The remaining 54% of respondents named a secular organization as their favorites.

Based on the study's results, Infinity Concepts founder Mark Dreistadt said he's concerned that Evangelicals prioritize secular organizations over faith-based groups. 

“Certainly, Evangelicals can and should be concerned about things such as adult literacy, homelessness or pollution,” Dreistadt said in a statement. “But it is noteworthy that so many are making secular organizations their very top priority, especially when there are solid Christian organizations doing work similar to some of these secular favorites.”

Of those who said they prefer supporting Christian organizations, more than half said they would support “organizations that have their Christian faith as a major part of the work they do,” compared with 32% who prefer to support “organizations that have a Christian background or perspective but are not necessarily conducting specifically Christian work.”

The study also found that Christians who give are relatively monolithic in the organizations to which they give. In total, 19 different brands collectively represent the favorite organization for 53% of Evangelical donors.

Of those brands, the five most popular — St. Jude Children’s Research Hospital, The Salvation Army, American Red Cross, Samaritan’s Purse and UNICEF — were named the favorites of 34% of all Evangelical donors.

Evangelical donors also closely mirror American donors in general regarding which causes they favor, with specific diseases such as cancer or diabetes (19%) and international relief and development (18%) being the most popular among Evangelicals, the study found.

Larger organizations also tend to draw more Evangelical donors. Just 12% of Evangelical donors named a favorite organization with revenues under $10 million.

According to the study, the average total IRS Form 990 annual revenues of the organizations favored by Evangelicals is $1.07 billion.

Ron Sellers, president of Grey Matter Research, said the research indicates today’s ministry leaders and strategists may need to readjust their fundraising plans.

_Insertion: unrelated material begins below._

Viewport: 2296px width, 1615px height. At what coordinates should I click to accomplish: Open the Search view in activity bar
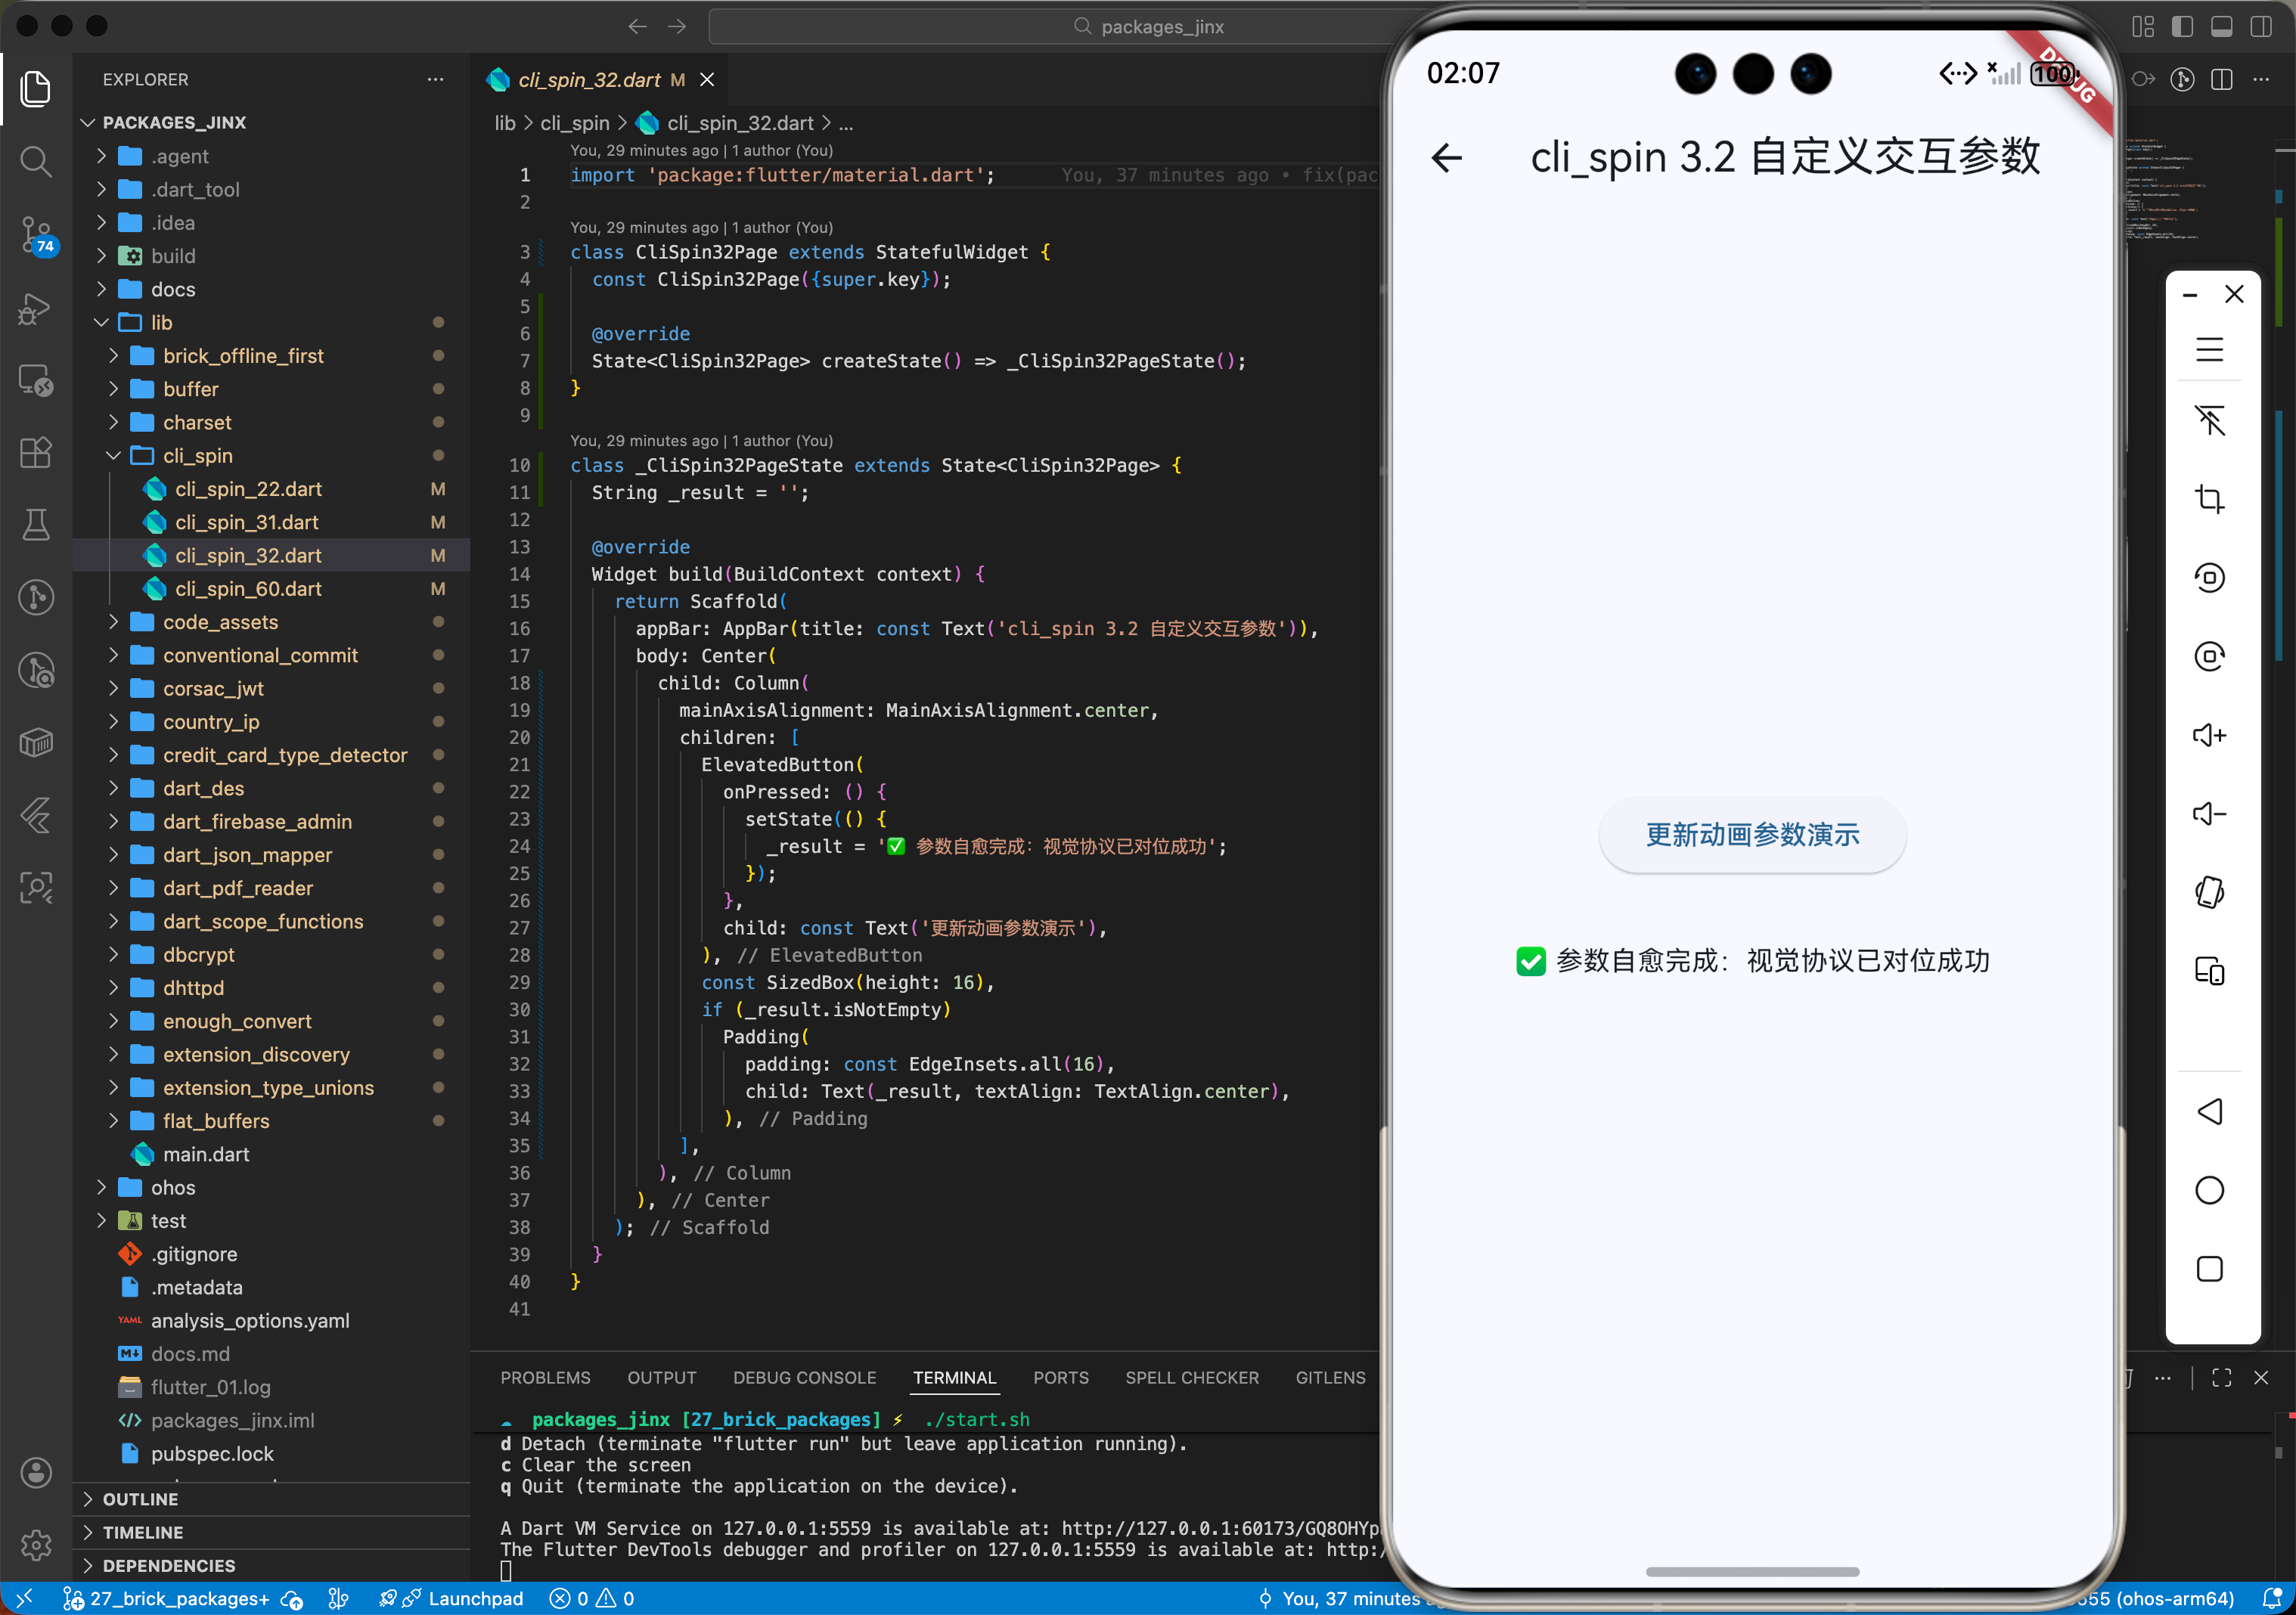tap(36, 161)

“In reality, Evangelical donors are very similar to other donors,” said Sellers. “Many ministry leaders need to broaden their strategic thinking and understand how entirely secular organizations have made such broad inroads into the Evangelical population. The competition for the donor dollar is much broader and stronger than some leaders recognize.”

The study mirrored similar findings from Grey Matter Research conducted last year. While most Evangelicals say tithing, giving 10% of one's income to the Church, is a biblical commandment, only an estimated 13% engage in regular giving at church. In comparison, half give away less than 1% of their income annually.

The study, The Generosity Factor: Evangelicals and Giving, found that the average Evangelical donated on average $2,545 total over the preceding 12 months — $1,923 to the Church and $622 to charity. Evangelicals gave a median of $340 to the Church and $50 to charity, totaling $390.